Last reviewed 12 May 2022

As we reported earlier this week, one of the more noticeable things about the Queen’s Speech was the proposed legislation that was not included, specifically the Employment Bill that was first mooted in 2019 (see Queen’s Speech promises levelling up, education reform and Brexit opportunities).

Describing it as a missed opportunity to protect workers’ rights, the Chartered Institute of Personnel and Development (CIPD) said that the Government had left itself with very little time to meet its promises to protect and enhance workers’ rights and to make the UK the best place in the world to work.

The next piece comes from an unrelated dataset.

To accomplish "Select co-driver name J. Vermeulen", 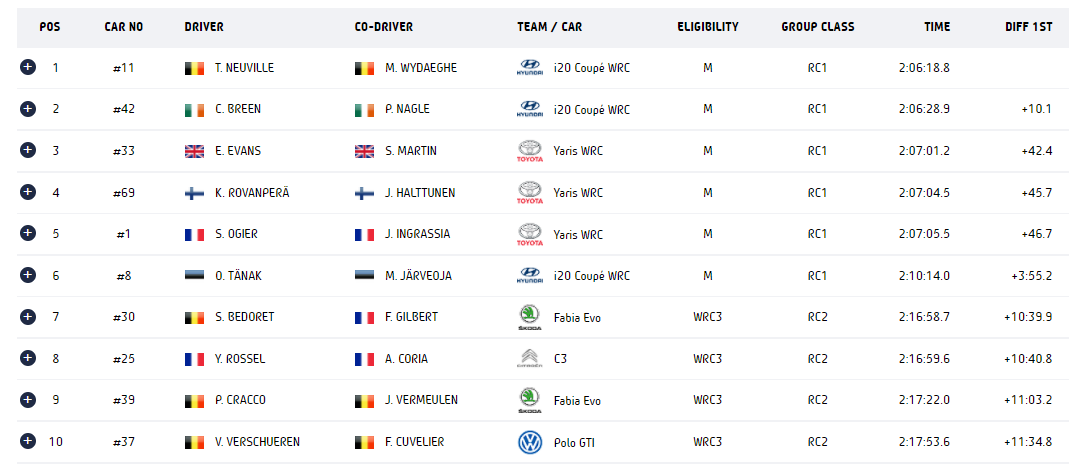I will [421, 401].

Head of Policy, Ben Willmott, said: “The recent sacking of workers, without notice, by P&O Ferries shows that much more needs to be done to ensure unscrupulous employers cannot ignore their legal responsibilities and undercut employment standards in the UK. It will also be hugely disappointing for working carers that there is no progress on legislating to give them new rights to take time off to manage their caring responsibilities.”

The CIPD has called for the creation of a well-resourced Single Enforcement Body to police the labour market and wants workers to have a day one right to request flexible working.

Reacting to the Speech, the head of employment tax at PricewaterhouseCoopers (PwC), John Harding, also mentioned the need for a Single Enforcement Body and suggested that failure to introduce the Bill had left employers and employees in limbo as to the Government’s intentions in areas such as rights to flexible working and ensuring that employers pass all tips to their staff.

Making similar points, the TUC General Secretary, Frances O’Grady, said: “No employment bill means vital rights that ministers had promised — like default flexible working, fair tips and protection from pregnancy discrimination — risk being ditched for good.”

The Government has shrugged off the criticism in a statement available here where it lists what it has already done to protect and enhance workers’ rights.

It cites one of the highest minimum wages in the world, the recently extended ban on using exclusivity clauses, closing a loophole which sees agency workers employed on cheaper rates than permanent workers and giving parents a new legal right to two week’s paid bereavement leave for those who suffer the loss of a child.